Investigação da Polícia Civil assegura a responsabilização legal
Logo após a estabilização das vítimas e a liberação da via pelos bombeiros, os agentes de polícia judiciária vinculados à Delegacia de Acidentes de Trânsito assumem o controle do caso. A função dos investigadores em campo é consolidar as informações colhidas pelas equipes que primeiro preservaram o local do sinistro.
O inquérito policial instaurado a partir da ocorrência reúne depoimentos de testemunhas presenciais, análise de câmeras de monitoramento urbanas e os relatórios produzidos pela perícia. Esse conjunto probatório é indispensável para identificar possíveis condutas criminosas, como embriaguez ao volante, imperícia ou excesso de velocidade.

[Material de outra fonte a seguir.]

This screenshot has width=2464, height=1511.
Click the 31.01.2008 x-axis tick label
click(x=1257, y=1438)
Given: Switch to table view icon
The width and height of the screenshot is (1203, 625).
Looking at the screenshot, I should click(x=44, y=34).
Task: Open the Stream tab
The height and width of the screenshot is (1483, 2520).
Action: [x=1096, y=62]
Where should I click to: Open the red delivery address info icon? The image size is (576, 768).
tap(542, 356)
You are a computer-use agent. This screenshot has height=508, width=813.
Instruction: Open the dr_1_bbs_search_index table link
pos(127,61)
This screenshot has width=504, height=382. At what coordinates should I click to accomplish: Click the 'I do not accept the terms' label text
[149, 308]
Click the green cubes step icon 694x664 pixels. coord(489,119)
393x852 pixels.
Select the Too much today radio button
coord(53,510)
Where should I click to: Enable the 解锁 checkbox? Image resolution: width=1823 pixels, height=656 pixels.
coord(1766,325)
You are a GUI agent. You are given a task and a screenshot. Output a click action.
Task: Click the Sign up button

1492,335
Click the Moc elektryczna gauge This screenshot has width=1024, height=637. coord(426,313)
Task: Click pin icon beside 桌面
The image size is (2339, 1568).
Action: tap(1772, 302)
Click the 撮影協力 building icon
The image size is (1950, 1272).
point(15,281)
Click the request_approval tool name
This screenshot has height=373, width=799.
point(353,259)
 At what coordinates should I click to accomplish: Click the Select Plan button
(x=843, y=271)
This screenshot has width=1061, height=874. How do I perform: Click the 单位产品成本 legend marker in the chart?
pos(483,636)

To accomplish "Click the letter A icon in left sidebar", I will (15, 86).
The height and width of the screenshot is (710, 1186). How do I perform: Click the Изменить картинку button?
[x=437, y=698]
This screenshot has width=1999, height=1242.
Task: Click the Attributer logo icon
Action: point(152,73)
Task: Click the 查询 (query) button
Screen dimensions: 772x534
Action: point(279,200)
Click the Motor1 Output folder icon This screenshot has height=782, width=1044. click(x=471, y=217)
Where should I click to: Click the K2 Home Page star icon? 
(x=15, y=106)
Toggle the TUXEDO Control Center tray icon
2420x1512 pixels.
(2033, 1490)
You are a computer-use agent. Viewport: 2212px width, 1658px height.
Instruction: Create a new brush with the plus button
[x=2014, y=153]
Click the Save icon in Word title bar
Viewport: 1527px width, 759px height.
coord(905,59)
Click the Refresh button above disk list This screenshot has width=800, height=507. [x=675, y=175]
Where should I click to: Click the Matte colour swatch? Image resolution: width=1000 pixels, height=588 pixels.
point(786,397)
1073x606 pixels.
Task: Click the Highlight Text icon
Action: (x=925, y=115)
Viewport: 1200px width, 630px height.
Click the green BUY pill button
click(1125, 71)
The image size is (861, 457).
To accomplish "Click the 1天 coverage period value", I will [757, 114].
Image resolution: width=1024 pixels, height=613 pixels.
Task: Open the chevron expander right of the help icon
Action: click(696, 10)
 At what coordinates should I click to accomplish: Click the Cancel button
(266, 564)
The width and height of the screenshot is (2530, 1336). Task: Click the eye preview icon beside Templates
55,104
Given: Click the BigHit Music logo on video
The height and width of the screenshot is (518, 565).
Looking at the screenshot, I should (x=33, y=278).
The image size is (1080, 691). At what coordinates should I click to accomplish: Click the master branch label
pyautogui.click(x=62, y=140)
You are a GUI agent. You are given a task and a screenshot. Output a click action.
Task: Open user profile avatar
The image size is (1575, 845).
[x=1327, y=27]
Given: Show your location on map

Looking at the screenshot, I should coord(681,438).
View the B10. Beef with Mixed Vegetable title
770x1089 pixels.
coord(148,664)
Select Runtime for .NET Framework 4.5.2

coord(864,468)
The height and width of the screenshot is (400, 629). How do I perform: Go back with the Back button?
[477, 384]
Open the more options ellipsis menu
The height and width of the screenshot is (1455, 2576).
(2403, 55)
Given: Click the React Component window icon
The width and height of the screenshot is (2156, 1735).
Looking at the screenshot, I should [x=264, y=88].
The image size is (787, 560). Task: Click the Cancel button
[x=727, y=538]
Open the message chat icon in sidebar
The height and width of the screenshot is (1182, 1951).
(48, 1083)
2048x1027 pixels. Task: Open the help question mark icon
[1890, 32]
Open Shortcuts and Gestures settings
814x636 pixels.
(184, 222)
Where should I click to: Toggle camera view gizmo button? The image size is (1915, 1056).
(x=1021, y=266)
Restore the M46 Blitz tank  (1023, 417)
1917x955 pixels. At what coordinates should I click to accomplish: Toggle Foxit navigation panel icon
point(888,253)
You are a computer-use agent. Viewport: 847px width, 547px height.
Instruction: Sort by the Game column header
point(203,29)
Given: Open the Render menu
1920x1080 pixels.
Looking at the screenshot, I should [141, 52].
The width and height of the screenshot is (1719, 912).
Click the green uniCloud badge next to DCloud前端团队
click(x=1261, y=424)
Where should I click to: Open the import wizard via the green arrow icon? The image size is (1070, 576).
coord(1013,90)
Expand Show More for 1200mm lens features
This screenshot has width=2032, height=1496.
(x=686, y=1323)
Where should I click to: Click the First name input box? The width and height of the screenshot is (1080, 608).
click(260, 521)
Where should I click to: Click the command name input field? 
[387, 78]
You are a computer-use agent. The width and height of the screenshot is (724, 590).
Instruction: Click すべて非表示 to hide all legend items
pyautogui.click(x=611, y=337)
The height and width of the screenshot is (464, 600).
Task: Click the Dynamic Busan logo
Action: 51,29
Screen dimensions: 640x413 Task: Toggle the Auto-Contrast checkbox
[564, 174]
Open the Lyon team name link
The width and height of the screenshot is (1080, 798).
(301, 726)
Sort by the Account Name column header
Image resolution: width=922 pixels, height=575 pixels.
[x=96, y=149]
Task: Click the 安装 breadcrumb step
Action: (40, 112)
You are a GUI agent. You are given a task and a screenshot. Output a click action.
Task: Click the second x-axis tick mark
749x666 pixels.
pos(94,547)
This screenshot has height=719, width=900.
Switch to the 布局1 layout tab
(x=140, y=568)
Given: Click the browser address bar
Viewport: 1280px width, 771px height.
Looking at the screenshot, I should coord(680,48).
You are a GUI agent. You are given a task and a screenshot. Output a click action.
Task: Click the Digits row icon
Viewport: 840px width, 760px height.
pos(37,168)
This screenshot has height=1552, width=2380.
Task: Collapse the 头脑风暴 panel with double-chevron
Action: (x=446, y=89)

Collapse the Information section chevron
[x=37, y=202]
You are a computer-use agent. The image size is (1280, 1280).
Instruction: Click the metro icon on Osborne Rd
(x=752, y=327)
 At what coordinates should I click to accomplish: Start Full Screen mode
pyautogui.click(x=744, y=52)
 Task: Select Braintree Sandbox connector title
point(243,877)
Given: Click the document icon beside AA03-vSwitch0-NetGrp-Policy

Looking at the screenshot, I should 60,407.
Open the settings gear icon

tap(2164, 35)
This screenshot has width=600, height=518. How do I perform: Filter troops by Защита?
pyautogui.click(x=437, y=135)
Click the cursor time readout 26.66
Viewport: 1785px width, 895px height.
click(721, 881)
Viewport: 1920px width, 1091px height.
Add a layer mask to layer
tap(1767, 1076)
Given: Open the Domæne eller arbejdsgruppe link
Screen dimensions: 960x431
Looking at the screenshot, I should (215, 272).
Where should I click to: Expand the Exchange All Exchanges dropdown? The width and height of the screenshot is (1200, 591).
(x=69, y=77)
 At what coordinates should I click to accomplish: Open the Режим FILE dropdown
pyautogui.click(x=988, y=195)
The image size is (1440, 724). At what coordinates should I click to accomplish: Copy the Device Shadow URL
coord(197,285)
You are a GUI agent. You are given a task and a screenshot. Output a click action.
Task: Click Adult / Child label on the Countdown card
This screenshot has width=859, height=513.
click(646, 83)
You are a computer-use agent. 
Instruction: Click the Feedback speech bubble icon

A responsabilização legal atua como fator pedagógico relevante para a prevenção de futuros acidentes no trânsito paranaense.
A atividade prática consolida a agenda de capacitação profissional contínua do funcionalismo da segurança pública estadual. O aperfeiçoamento constante das estratégias operacionais em campo eleva o nível técnico dos servidores e reduz de maneira consistente os índices de letalidade nas rodovias e avenidas urbanas do Paraná.